Hace un año se conmemoró un siglo del inicio de la Primera Guerra Mundial; en este año, 2015, se cumplen 70 años del final de la Segunda, la conclusión de aquel horror llamado Auschwitz, una de las atrocidades más grandes de la historia. Y el mundo no ha dejado de preguntarse cómo pudo ocurrir aquello. Y más aún, cómo pudo ocurrir en Alemania, nación que había alcanzado los más altos logros que podía exhibir la cultura europea, los más sazonados frutos del pensamiento filosófico, de las letras, de la música y de la ciencia.
¿Qué es lo que permitió a ese pueblo del que habían surgido Bach, Kant, Goethe, Beethoven convertirse, a la vuelta de la década del 30, en el centro de la megalomanía más estruendosa y en el protagonista de la más inhumana de las barbaries?
¿Cómo entender el que administradores de Auschwitz, luego de escuchar la música de Mozart interpretada por una orquesta de famélicos prisioneros judíos procedan, al día siguiente, a liquidarlos en una cámara de gas?
Para ellos no era sino el cumplimiento un simple trámite burocrático. El absurdo flotaba entonces entre las cosas, se había encaramado al poder político y todo estaba permitido, menos la cordura. Kafka, quien murió en 1924, ya lo había intuido y contado todo mucho antes de que aquello ocurriera.
Por lo visto, el solo conocimiento de los más refinados frutos de la cultura humanista no impide (ni impedirá) que en el corazón del ser humano germine la mala levadura, aquella que sustenta el orgullo (el endiosamiento de la raza, del grupo, de la clase), el sentimiento de superioridad, la prepotencia del más fuerte, el nacionalismo en la más aberrante de sus formas. La buena literatura (lo dije en otra ocasión) nos hace humildes; pero hay también de la otra, aquella que surge del resentimiento, la que predica la revancha y el odio al que es diferente, la que halaga nuestras ambiciones de dominio y nos ofrece razones para el despotismo, la impiedad y el desprecio.
Camus decía que los demonios de su siglo tenían rostros de filósofos. Y todos conocemos sus nombres.

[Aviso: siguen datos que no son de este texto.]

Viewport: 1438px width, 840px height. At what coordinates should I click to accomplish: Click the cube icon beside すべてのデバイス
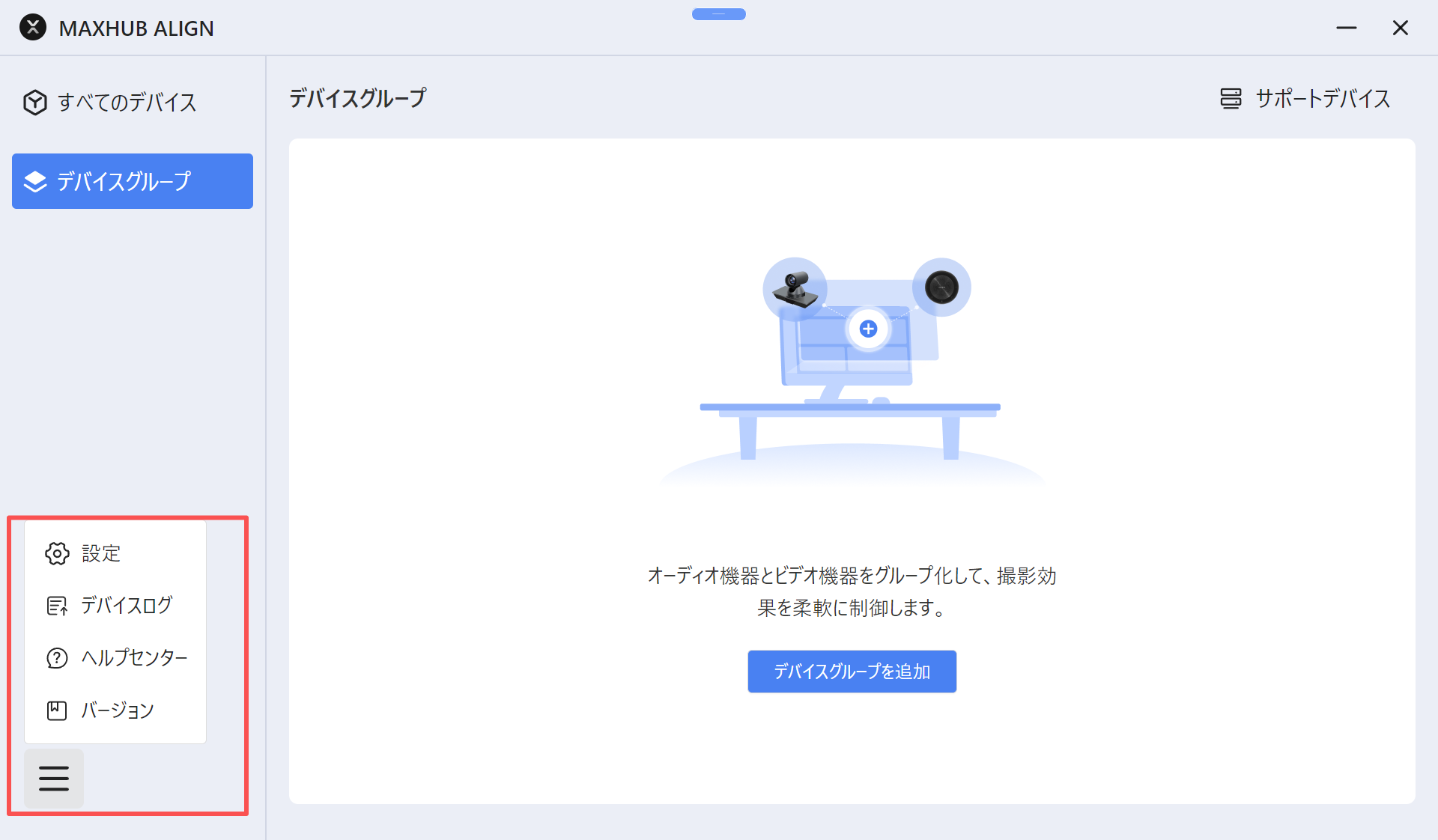click(34, 102)
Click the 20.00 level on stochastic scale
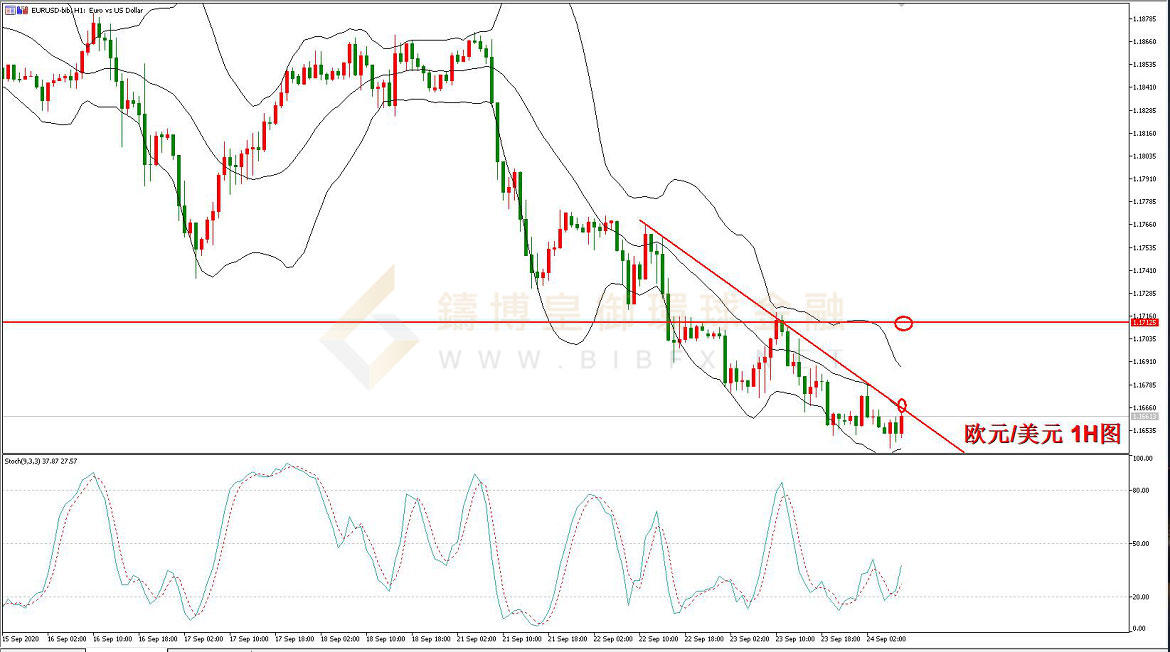 click(1140, 597)
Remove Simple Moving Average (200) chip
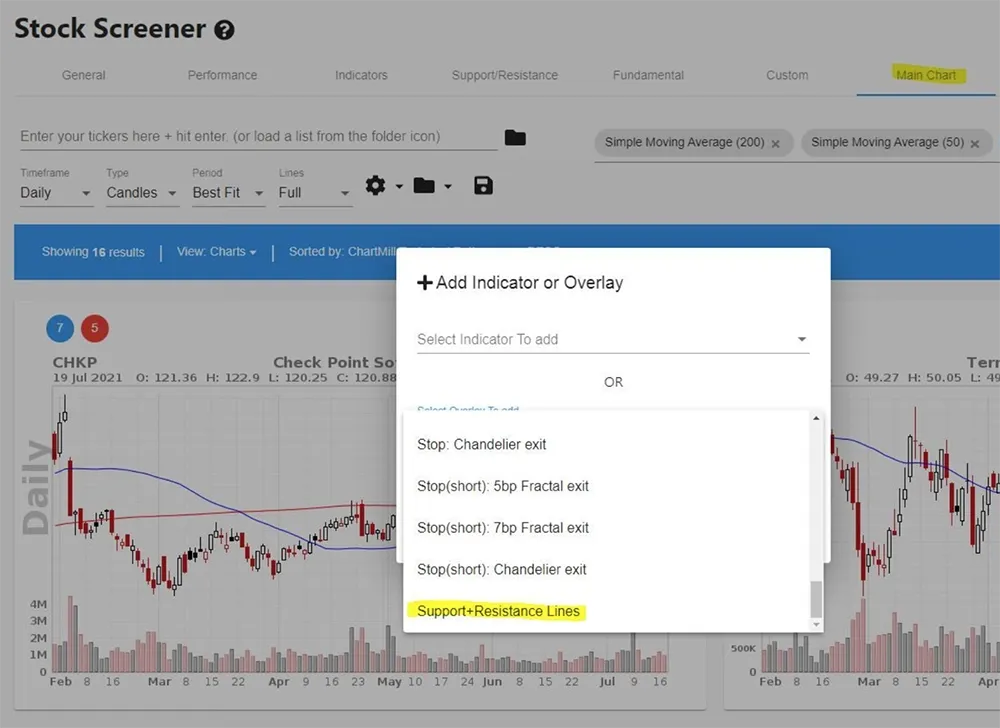 coord(775,143)
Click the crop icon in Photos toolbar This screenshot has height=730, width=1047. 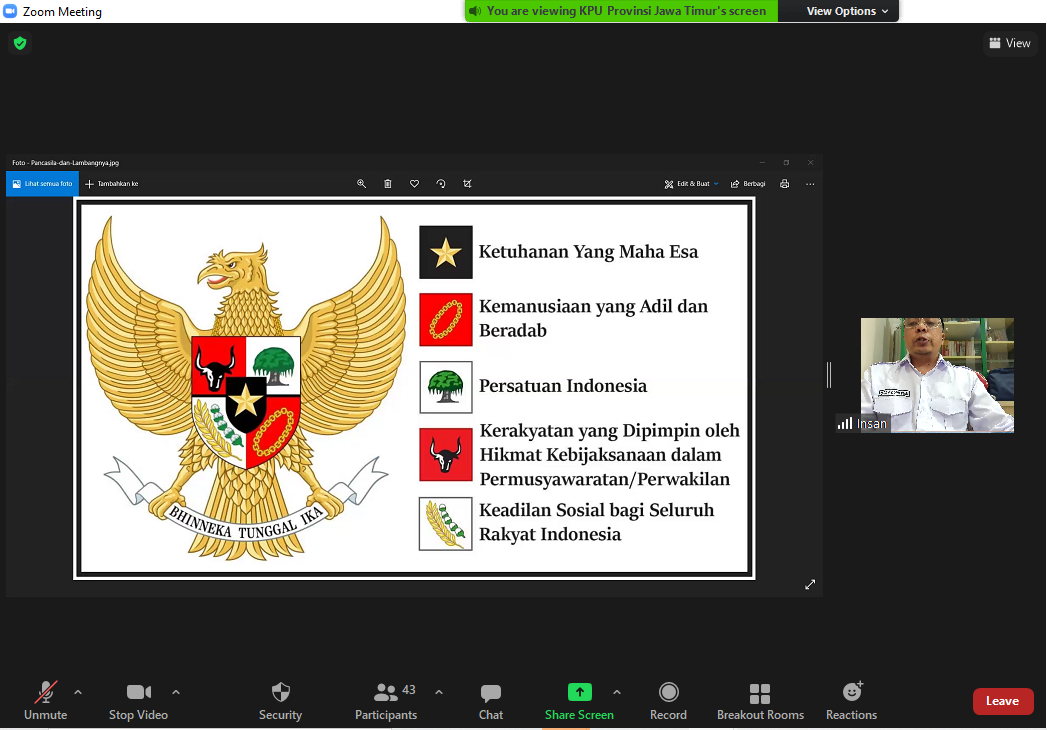467,184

La Europa occidental (a partir de sus orígenes griegos y latinos fusionados en la idea cristiana medieval) siempre se arrogó para sí, la exclusividad de “la” civilización; en esto no hay más que leer a un burgués reseco como Hegel. Uno de sus instantes de gloria fue, sin duda, la proclamación de los derechos universales del hombre. Sin embargo, en este largo caminar no todo en la vieja Europa ha sido un dechado de civilización. Al contrario, la barbarie la ha empañado cíclicamente.
Uno de los últimos episodios fue el genocidio por motivos de raza y religión en Croacia y Kosovo. La barbarie europea ha sido la peor de todas. Es esa mancha oscura que no deja de avanzar en el gran espejo de su historia. No hay civilización que, a la postre, no engendre su propia destrucción, que no secrete su carroña, su barbarie.